My surgeon called by to see how I was getting along towards the end of the afternoon, and had a really good chat. Basically it’s all looking about as positive as it could at this stage, for which I am immensely grateful.
He’s going to do the next sponge change tomorrow at 1pm. As before, this will be under a general anaesthetic. We’re also going to switch to preventively changing the vacuum sources for the endosponges to make sure that they don’t run out, as we strongly suspect that some problems I had overnight were related to the system shutting down. Strangely there isn’t a particularly clear gauge on them, and what is there is is extremely confusing. Not impressive for a piece of medical equipment.
He’s also pursuing the Microbiology department at the moment, trying to get some solid answers on the risk/benefit of putting me on a very long term course of antibiotics; in all likelihood many weeks, possibly even several months. The advantage would be that it would continue to improve the chances of healing in the bowel. The disadvantage is that there are potentially nasty side effects with the very long term use of antibiotics. We need some expert guidance, but his feeling at the moment is that the benefits outweigh the disadvantages.
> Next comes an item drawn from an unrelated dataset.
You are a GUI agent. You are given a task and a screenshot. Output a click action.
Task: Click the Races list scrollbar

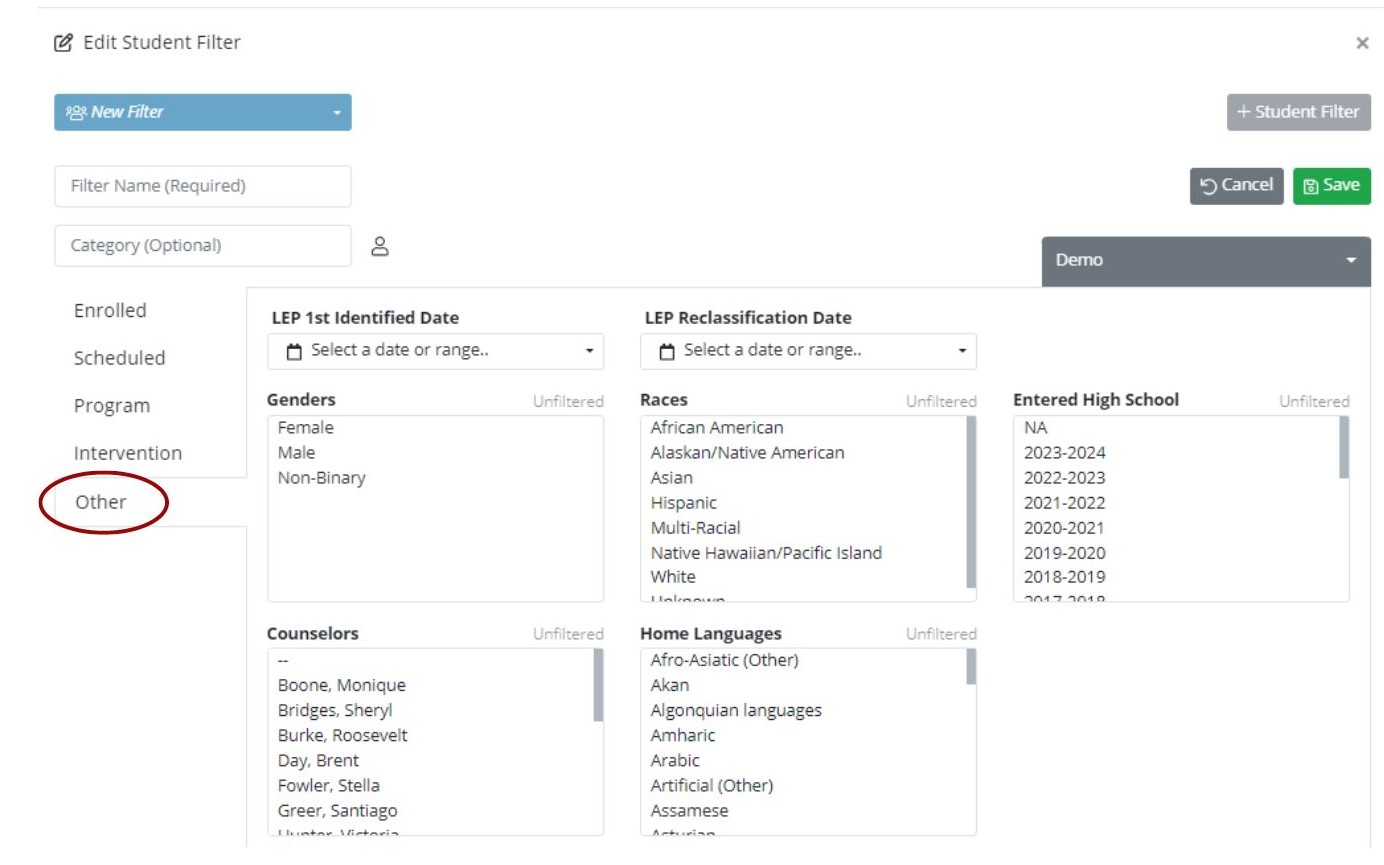pos(971,500)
On the slightly less positive news front, he also intends to try doing my next sponge change after tomorrow (probably Friday or Saturday) without a general anaesthetic. It’s certainly not going to be pleasant, but he believes I ought to be able to bear it, and he’s concerned at the number and frequency of general anaesthetics that I’ve been through, and would like to start using simple sedation instead.
In theory that means I’ll be aware of what’s happening, but shouldn’t feel any pain. On an intellectual level I can see this makes perfect sense, but on an emotional level I’m really quite concerned at how well I’m going to cope with that. I guess as long as I get as far as letting him put the cannula in, he can then give me enough valium (or whatever) that I won’t care. And I suppose if they have to scrape me off the ceiling at least we’ll know that I still need the general anaesthesia.
In other good news I have visits from friends arranged for tomorrow and Wednesday, which will be cool. And despite seemingly eating continually here, and doing absolutely no exercise, I have still managed to lose a Kg since I was admitted. So, at that rate I just need to stay here for another 11 weeks to reach my ideal weight.
Or perhaps I’ll aim to get out early and take up jogging!
Edit: Realised I can’t count. This was change number 3.